Every method for measuring sequential structure starts with a model. Hidden Markov models assume states and transitions. Recurrent neural networks assume hidden vectors and gradient descent. Autocorrelation assumes linear dependence. Granger causality assumes predictive improvement. The architecture starts with a calibration. Run the stream. Shuffle it. Run it again. The delta between the two calibration curves — as a function of the instrument's temporal coupling κ — IS the measurement of sequential structure. No model of what the structure is. No assumptions about its form. Only the difference between what the instrument reads when the sequence is intact and what it reads when the sequence is destroyed. The method is new. It works on any temporal stream. It produces a function, not a number. And the shape of that function is the signature of the domain's grammar.

1.

Sequential structure is the hardest thing to measure without a model. You want to know: does this stream have temporal order that matters? Are events constrained by previous events? Is there a grammar — a set of sequential rules that makes some transitions more likely than others? Every existing method answers these questions by assuming what the structure might look like. Hidden Markov models assume discrete states and transition probabilities. Autocorrelation assumes linear dependence at a fixed lag. Recurrent neural networks assume the structure can be learned by gradient descent on a hidden state. Granger causality assumes that predictability implies causation. Each method finds what it is designed to find. Each is blind to structure that does not fit its assumptions.

The architecture does not need to assume what sequential structure looks like. It needs to process the stream twice.

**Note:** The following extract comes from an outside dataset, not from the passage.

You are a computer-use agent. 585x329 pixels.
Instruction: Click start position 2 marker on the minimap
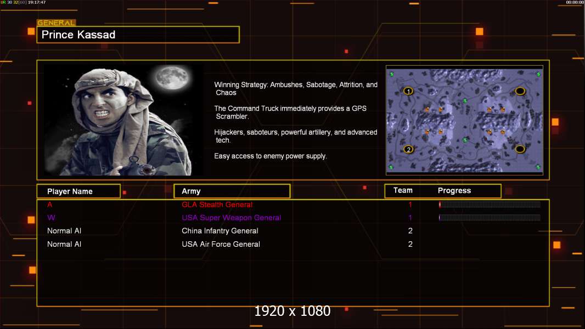click(408, 149)

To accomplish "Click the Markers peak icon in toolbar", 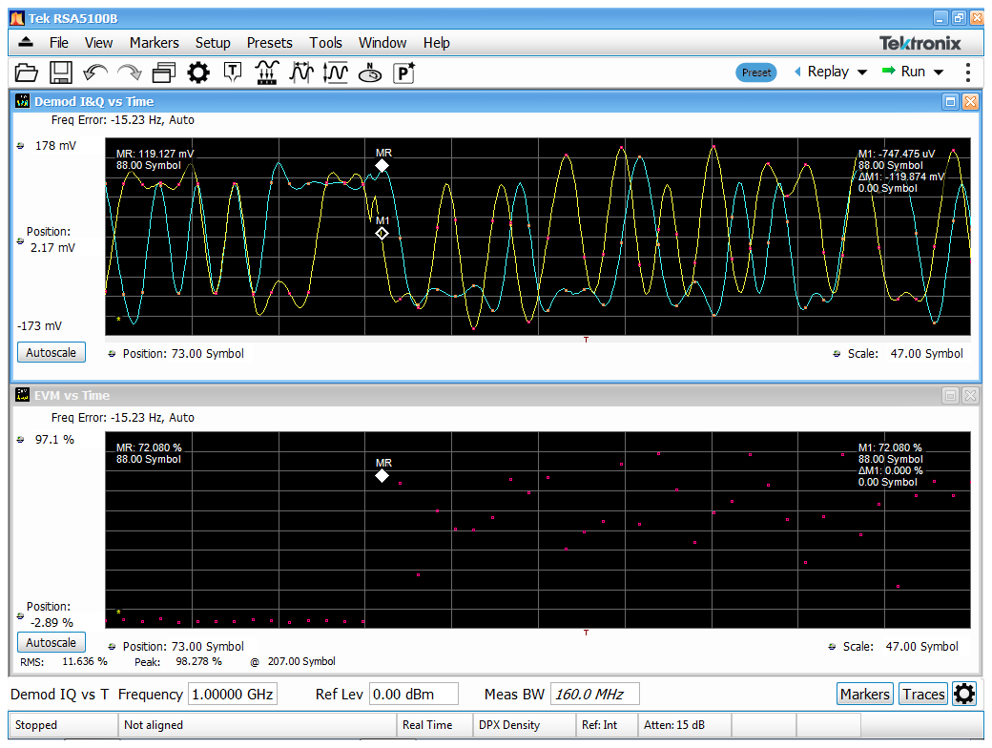I will tap(267, 73).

Once with the sequence intact — real Bach, real ECG, real UN text. Once with the sequence destroyed — the same stream, shuffled, all temporal order randomized, only the statistical distribution preserved. The same instrument. The same calibration. The same κ-sweep. The delta between the two curves — Δ(κ) = I_real(κ) − I_shuffled(κ) — is the measurement of sequential structure.

This is a new method. It does not require a model of what the structure is. It does not require assumptions about its form — linear, nonlinear, Markovian, hierarchical. It requires two runs and a subtraction.

2.

The shuffled curve is the control. It measures the instrument's response to pure distribution structure — the statistical skeleton of the stream, stripped of all temporal order. The real curve adds the sequential constraints on top. The delta is what the sequence contributes beyond the distribution.

Different kinds of sequential structure will produce different delta curves. Bach's tonal grammar — dominant resolving to tonic, leading tone rising, substitute chords creating tension that demands resolution — may peak in the sensitive zone, where the instrument's temporal coupling matches the time scale of harmonic expectation. ECG's autonomic grammar — sympathetic and parasympathetic regulation interacting on scales of seconds to minutes — may peak at a different κ, reflecting the different temporal grain of cardiac control. UN diplomatic grammar — procedural templates persisting across decades, language-power coupling shifting at the scale of years — may produce a delta curve whose shape is entirely different from music or biology.

The shape of the delta curve is the signature of the grammar. Not a number. A function. The peak κ tells you the temporal scale at which the sequential constraints are strongest. The height of the peak tells you how much the sequence adds beyond the distribution. The width of the sensitive zone tells you how robust the structure is to the instrument's temporal coupling. The shape of the far zone tells you whether the structure saturates the bridge or leaves room for further constraint.

3.

This method works on any temporal stream. Music. Biology. Language. Finance. Seismology. Any domain where events occur in time and may constrain each other. The instrument does not need to know what the domain is. The calibration does not need to be redone for each new stream — the fair coin baseline and the instrument's sensitivity profile are universal. The method is the same: run, shuffle, run again, subtract. The output is a function Δ(κ) — the sequential structure curve.

Comparing Δ(κ) across domains is the first direct measurement of how different kinds of temporal grammar differ in their information structure. Not which domain is "more structured." Not which grammar is "more complex." Which domain's sequential constraints are stronger at which temporal scales, as measured by the same instrument with the same calibration. Bach peaks at κ=5. ECG might peak at κ=3. UN might stretch flat across the whole sensitive zone, peaking late. The differences are measurements. The measurements are the beginning of a comparative science of temporal structure — not based on models of what structure is, but on how a calibrated instrument responds to it.